## What you are asked to do
All entries below must be reproduced without a single change.

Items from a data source
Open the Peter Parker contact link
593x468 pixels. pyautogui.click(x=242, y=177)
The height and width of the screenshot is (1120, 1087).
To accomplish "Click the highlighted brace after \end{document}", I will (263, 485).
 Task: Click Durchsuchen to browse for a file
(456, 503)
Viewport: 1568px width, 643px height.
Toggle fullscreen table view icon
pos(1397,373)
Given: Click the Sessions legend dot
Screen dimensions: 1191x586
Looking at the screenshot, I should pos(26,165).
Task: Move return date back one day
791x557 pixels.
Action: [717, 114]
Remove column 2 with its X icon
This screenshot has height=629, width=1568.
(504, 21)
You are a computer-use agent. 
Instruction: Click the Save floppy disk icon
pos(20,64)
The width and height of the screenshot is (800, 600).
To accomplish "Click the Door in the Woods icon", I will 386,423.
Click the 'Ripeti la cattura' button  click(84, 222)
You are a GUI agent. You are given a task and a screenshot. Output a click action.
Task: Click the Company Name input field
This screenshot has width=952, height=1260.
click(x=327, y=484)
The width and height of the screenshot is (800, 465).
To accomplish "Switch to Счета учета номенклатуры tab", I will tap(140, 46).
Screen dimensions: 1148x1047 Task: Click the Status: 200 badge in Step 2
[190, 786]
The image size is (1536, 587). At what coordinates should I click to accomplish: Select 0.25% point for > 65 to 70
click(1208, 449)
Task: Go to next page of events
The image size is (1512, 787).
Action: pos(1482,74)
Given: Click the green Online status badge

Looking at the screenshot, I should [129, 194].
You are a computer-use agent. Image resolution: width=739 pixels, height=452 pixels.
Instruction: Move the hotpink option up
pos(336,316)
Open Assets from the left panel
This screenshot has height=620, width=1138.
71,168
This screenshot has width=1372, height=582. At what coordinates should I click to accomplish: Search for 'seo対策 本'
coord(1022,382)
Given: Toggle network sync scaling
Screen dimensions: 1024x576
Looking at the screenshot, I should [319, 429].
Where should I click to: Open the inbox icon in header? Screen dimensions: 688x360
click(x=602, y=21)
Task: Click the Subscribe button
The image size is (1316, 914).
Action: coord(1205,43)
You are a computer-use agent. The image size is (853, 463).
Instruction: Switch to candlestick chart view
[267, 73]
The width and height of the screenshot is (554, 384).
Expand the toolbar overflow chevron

## Output of the task
Open the Peter Parker contact link
593x468 pixels. pyautogui.click(x=242, y=177)
The height and width of the screenshot is (1120, 1087).
To accomplish "Click the highlighted brace after \end{document}", I will (263, 485).
 Task: Click Durchsuchen to browse for a file
(456, 503)
Viewport: 1568px width, 643px height.
Toggle fullscreen table view icon
pos(1397,373)
Given: Click the Sessions legend dot
Screen dimensions: 1191x586
Looking at the screenshot, I should pos(26,165).
Task: Move return date back one day
791x557 pixels.
Action: [717, 114]
Remove column 2 with its X icon
This screenshot has height=629, width=1568.
(504, 21)
You are a computer-use agent. 
Instruction: Click the Save floppy disk icon
pos(20,64)
The width and height of the screenshot is (800, 600).
To accomplish "Click the Door in the Woods icon", I will 386,423.
Click the 'Ripeti la cattura' button  click(84, 222)
You are a GUI agent. You are given a task and a screenshot. Output a click action.
Task: Click the Company Name input field
This screenshot has width=952, height=1260.
click(x=327, y=484)
The width and height of the screenshot is (800, 465).
To accomplish "Switch to Счета учета номенклатуры tab", I will tap(140, 46).
Screen dimensions: 1148x1047 Task: Click the Status: 200 badge in Step 2
[190, 786]
The image size is (1536, 587). At what coordinates should I click to accomplish: Select 0.25% point for > 65 to 70
click(1208, 449)
Task: Go to next page of events
The image size is (1512, 787).
Action: pos(1482,74)
Given: Click the green Online status badge

Looking at the screenshot, I should [129, 194].
You are a computer-use agent. Image resolution: width=739 pixels, height=452 pixels.
Instruction: Move the hotpink option up
pos(336,316)
Open Assets from the left panel
This screenshot has height=620, width=1138.
71,168
This screenshot has width=1372, height=582. At what coordinates should I click to accomplish: Search for 'seo対策 本'
coord(1022,382)
Given: Toggle network sync scaling
Screen dimensions: 1024x576
Looking at the screenshot, I should [319, 429].
Where should I click to: Open the inbox icon in header? Screen dimensions: 688x360
click(x=602, y=21)
Task: Click the Subscribe button
The image size is (1316, 914).
Action: coord(1205,43)
You are a computer-use agent. The image size is (853, 463).
Instruction: Switch to candlestick chart view
[267, 73]
The width and height of the screenshot is (554, 384).
Expand the toolbar overflow chevron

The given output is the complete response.